Trainspotting Review

Screen Shot 2017-01-31 at 6.49.25 PM.png  Depending on the time of day, Trainspotting holds either the second or first position among my favorite films of all time. Danny Boyle truly crafted a masterpiece in his harrowing yet darkly  comedic and poignant tale about a clique of heroin addicts in Edinburgh during the 90’s. From the very first time I watched this film it made a powerful impression on me that only a select number of films have been able to do. It’s got everything you want in a film, from comedy to the most heart-wrenching and horrific scenes with one of the most incredible soundtracks to accompany the madness, Trainspotting’s got it all and why it receives my reverence.

     Being entirely honest, I’ve only seen Trainspotting a few times, the reason being that it takes an emotional toll on me everything I watch it. But it’s not like Blue Valentine where I sit in an utter-depressive state reflecting on what I just watched, instead when I finish watching Trainspotting it feels like I’m inundated by an assault that contains a mixed bag of emotions range that extends from wonder to sadness, confidence to depression, and energy to fear. While I love films that treat their themes subtly, I admire the in-your-approach Danny Boyle takes with this project, submerging into the heavenly disguised Hell Renton and his mates live in. Thinking about the film, there’s no other way of depicting what Irvine Welsh described to accurately in his novel. Not only is Boyle’s work a piercing submergence into the hazey drug-infused lives Renton and his mates live in, but it’s also an incredible adaptation that does a fantastic job in providing a realist’s approach of social-commentary when it comes to dealing with the topic of addiction. It’s a film that clearly understands what it’s doing and where it’s going, finding a way to perfectly navigate the difficult terrain laid before it.

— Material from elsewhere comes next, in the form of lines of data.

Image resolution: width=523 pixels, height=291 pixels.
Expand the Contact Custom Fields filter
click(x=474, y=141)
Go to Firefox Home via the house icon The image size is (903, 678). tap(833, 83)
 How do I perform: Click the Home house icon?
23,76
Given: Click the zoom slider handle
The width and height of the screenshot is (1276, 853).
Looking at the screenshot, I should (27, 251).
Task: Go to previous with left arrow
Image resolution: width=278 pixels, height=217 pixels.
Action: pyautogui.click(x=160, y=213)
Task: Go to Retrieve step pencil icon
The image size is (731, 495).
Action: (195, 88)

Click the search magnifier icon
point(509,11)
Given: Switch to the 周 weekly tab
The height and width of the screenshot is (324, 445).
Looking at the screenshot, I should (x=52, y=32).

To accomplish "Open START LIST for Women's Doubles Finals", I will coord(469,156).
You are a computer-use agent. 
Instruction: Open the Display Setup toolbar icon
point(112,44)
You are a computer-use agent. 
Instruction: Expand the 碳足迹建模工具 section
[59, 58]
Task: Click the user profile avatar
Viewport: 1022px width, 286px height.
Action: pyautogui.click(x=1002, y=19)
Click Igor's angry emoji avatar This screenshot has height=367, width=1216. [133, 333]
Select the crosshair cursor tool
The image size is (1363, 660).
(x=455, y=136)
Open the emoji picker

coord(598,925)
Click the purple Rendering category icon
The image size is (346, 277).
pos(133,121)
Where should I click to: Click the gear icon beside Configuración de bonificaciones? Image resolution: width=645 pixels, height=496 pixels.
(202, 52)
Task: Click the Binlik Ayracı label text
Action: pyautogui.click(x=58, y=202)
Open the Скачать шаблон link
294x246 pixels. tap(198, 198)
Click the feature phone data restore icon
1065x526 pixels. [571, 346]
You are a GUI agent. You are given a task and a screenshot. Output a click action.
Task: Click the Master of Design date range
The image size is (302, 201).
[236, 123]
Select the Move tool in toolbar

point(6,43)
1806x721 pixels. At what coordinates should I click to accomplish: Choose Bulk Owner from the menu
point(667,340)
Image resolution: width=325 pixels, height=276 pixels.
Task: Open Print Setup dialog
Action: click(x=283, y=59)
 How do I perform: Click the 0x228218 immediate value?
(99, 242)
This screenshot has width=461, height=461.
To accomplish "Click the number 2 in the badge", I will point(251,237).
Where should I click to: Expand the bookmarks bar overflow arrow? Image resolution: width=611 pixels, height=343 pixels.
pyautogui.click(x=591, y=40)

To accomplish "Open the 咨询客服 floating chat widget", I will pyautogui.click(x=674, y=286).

    Another great faculty that brings Trainspotting that energetic quality by which we remember it, is Brian Tufano’s cinematography. Embracing the limited budget and stringing marvels from it, Tufano seems to act as the spirit of Welsh’s novel inhabiting a camera. Everything he does is practically perfect and I can’t go without mentioning the brilliance he summons in the scene depicting Renton’s cleansing process where he manages to do so much with a single room. His work is truly wondrous and could’ve definitely been nominated for an Oscar instead of Fly Away Home that year. For that matter, Trainspotting could’ve been nominated in more than a single category, but it’s foolish to dwell in an unchangeable path and I shall now move on to a different facet of this film.

        The acting, everyone in this film commits 110% to their roles. Ewan McGregor delivers a career-best in what I like to see as his interpretation of Alex DeLarge in a 90’s drug-fueled landscape where all he has or rather all that really matters at this point is heroin. Then you’ve got a performance I believe goes rather unmentioned, that of Ewen Bremner’s turn as Spud. Seriously, they could not have gotten anyone better for the role, Bremner perfectly captures who Spud is both in physicality and in character. Jonny Lee Miller’s Sick Boy is always great, as is the case of McKidd’s Tommy. Kelly Macdonald’s debut performance in something out of this world that reminds of the talent Jodie Foster displayed at such a young age in Taxi Driver. Last but not least, Robert Caryle delivers a powerhouse performance as Begbie, a extremely violent-tempered human being that declares heroin addicts to be the scum of the Earth while wreaking even worse terror than they do in his drunkeness, simply for the pleasure he derives from committing such malevolent acts. Then again, another thing about this film that always perplexes me is the fact that each of the characters in it is a despicable human being and somehow Boyle and Hodge manage to humanize. I have no idea how they did it, but in doing so they’ve given me the backbone ot one of my favorite films of all time.

       Trainspotting is a work of wonders that speaks to the pessimistic reality of drugs, crafts an intelligent story regarding the world these people have decided to habituate and presenting in it an unusual assaulting fashion that works perfectly for a film like this. Brian Tufano’s cinematography is incredible and aligned with Boyle’s sensibilities as a director makes a truly unique visual tour de force. Everyone performer in this film truly gives themselves to their characters, especially Ewan McGregor who delivers one of his best performances in Renton. Trainspotting’s distinct look at this maddening aspect of modern civilization is something to celebrate, the film is a powerhouse in every single aspect you look at it from, it’s a true masterpiece and one of my favorite films of all time.